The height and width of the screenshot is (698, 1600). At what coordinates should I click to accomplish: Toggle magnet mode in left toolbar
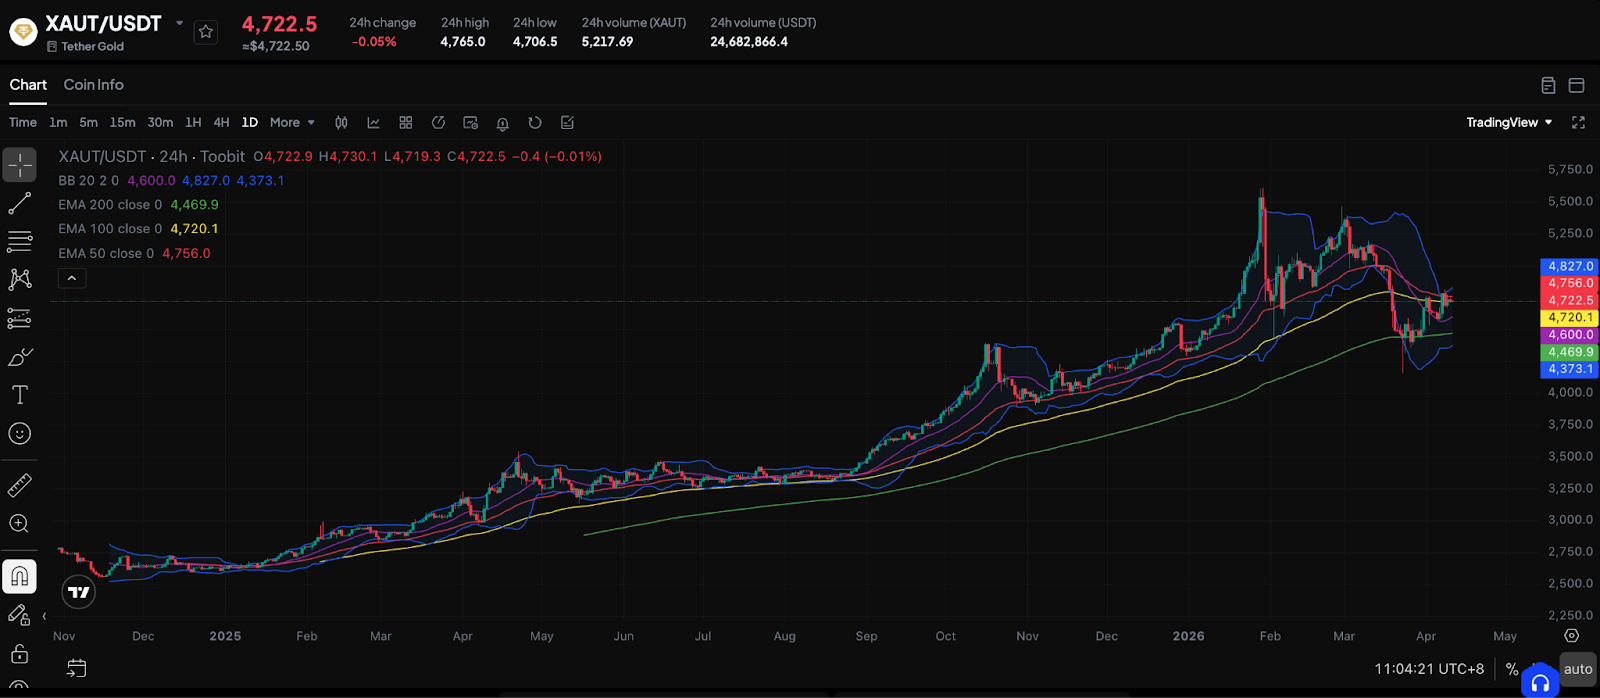(x=20, y=577)
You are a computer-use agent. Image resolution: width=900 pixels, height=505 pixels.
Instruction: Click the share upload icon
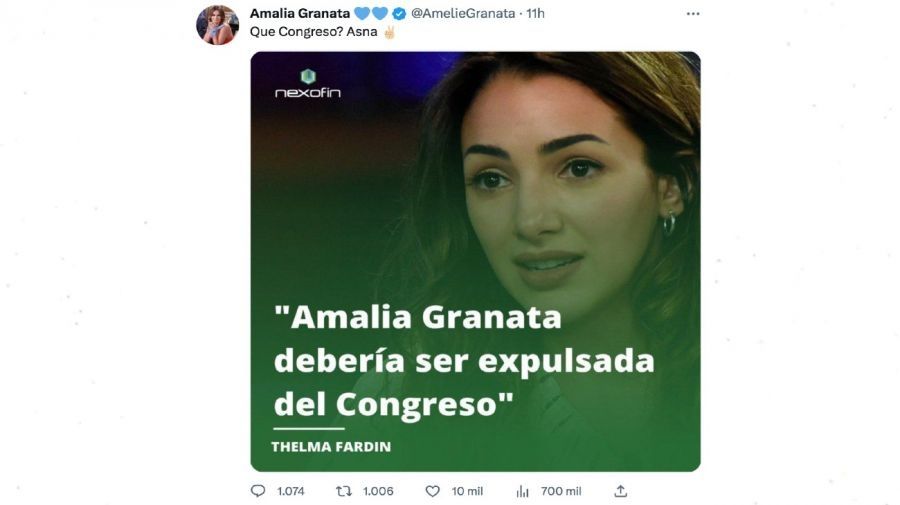click(620, 491)
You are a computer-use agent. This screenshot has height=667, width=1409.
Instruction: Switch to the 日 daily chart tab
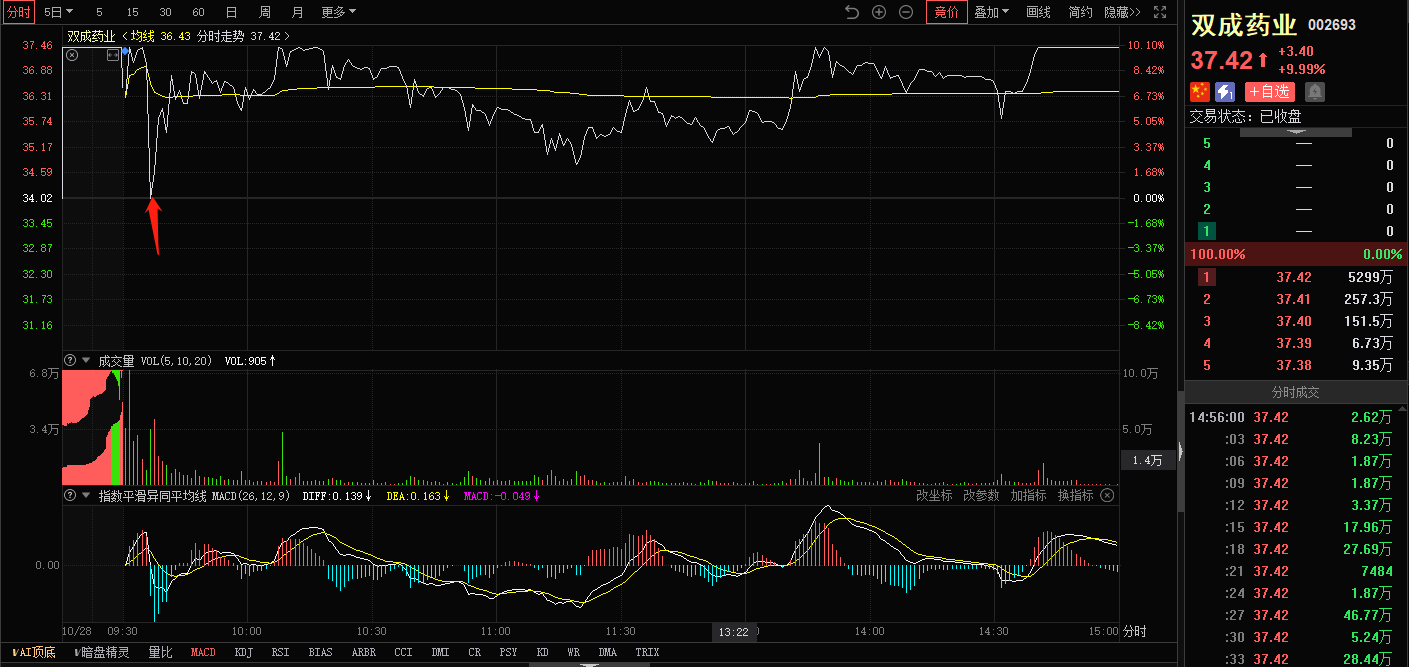pyautogui.click(x=231, y=12)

* Description of the task: Starting at the line with "Instruction: Click the share upload icon", output each line through the final one of the listing above, and nothing else. Pictures are to be left out.

* Solved exercise:
Instruction: Click the share upload icon
click(620, 491)
You are a computer-use agent. This screenshot has height=667, width=1409.
Instruction: Switch to the 日 daily chart tab
pyautogui.click(x=231, y=12)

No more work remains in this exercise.